The case of Freeman v. Hatley, 3 Jones, 115, is an authority for this position. That is an analagous case. There, as here, the court house and register's books of Montgomery *Page 234 county had been burned, and on the trial it became necessary for the plaintiff to introduce, in support of his title, a deed from one Carson to William Thornton. The plaintiff, as in this case, had recourse to secondary evidence, and introduced a copy of the deed with the certificate of the register endorsed that it was a true copy, and that the original deed had been duly registered in said county. The objection was there raised by the defendant that this was no evidence that the deed had ever been proved or acknowledged. Thereupon the plaintiff introduced the register as a witness, who testified that he was register at the date of the deed, and had been ever since, and that he had never registered a deed unless it had been proved. This court, in the opinion delivered by Chief Justice PEARSON, recognized the testimony of the register as competent. He said: "We have come to the conclusion that the proof set out above, with the aid of the maxim omnia praesumuntur, c., is sufficient to show that the original deed had been duly proved and registered. From the fact of its having been registered and the oath of James M. Lilly, who, fortunately for the plaintiff, has been register during the whole time, we think there is a clear presumption (the loss of the deed having been satisfactorily established) that it was proved and ordered to be registered."
If the register is a competent witness to prove the probate of the deed, there can be no reason why he is not also competent to prove its registration.
When secondary evidence is resorted to for proof of an instrument which has been lost or destroyed, there must, in the first place, be some evidence that the instrument once existed, though slight evidence is sufficient for that purpose; then, if lost, that diligent search has been made for it without success; but if destroyed, proof of the destruction is sufficient. And, ordinarily, the party who proposes to use the instrument in deduction of his title must prove the loss *Page 235 or destruction by his own affidavit, unless the instrument at the time of its destruction was in the custody of another, and then it must be proved by him who was the depositary of it at the time of its destruction. After such proof is offered to the court, and not till then is evidence admissible of its contents, its execution and registration. But the execution will be presumed from the registration, as was held in Freeman v.Hatley, supra, upon the maxim omnia praesumuntur rite acta esse, especially where there is other evidence tending to the same end.

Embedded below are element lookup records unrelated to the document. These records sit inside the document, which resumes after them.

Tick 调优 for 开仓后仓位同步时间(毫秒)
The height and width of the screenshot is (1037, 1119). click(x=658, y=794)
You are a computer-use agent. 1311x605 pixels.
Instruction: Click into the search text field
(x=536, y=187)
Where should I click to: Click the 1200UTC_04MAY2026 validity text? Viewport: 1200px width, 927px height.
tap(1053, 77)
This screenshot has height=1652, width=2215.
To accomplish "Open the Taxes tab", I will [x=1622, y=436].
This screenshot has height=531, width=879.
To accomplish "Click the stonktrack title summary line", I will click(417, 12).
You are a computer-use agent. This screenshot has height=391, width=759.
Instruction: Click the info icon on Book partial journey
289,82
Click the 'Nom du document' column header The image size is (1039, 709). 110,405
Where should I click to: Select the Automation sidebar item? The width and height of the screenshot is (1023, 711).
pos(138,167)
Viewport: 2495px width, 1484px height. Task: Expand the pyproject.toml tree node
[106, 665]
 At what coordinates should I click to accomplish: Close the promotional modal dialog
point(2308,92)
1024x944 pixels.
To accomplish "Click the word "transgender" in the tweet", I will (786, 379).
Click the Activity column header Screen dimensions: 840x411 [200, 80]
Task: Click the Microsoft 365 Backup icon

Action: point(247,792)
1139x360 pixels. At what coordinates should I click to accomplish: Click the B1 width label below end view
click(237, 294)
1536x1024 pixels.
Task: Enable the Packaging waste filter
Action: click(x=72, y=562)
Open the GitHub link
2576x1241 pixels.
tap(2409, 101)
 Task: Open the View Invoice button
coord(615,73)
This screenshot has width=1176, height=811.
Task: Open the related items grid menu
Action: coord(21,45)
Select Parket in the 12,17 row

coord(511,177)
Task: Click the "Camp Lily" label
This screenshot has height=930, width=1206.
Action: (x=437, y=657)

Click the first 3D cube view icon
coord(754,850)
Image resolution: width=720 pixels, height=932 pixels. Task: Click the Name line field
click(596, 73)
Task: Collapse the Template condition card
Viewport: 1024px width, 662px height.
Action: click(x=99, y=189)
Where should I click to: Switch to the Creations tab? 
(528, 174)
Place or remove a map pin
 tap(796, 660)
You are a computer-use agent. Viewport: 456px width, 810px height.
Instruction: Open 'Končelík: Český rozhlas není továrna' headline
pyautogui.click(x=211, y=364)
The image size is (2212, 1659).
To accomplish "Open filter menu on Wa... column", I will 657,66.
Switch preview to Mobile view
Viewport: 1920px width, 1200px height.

In the case before us, the plaintiff proposed to prove by the register of Watauga county that the deed from Holdsclaw to Cousins, under which he claims title, together with the book in which it was registered, had been destroyed by fire. The evidence is certainly competent. If the deed when registered was left in the register's office, as is often the case, the register was the proper person to prove its destruction and its registration; and it may be, the plaintiff relied upon his testimony to prove the contents. But however that may be, we are of opinion that His Honor acted prematurely in sustaining the objection of the defendants; otherwise the witness Presnell may have been able to prove all the facts which were necessary for the plaintiff to supply the absence of the deed.
There is error. This opinion must be certified to the superior court of Wilkes county that a venire de novo may be awarded.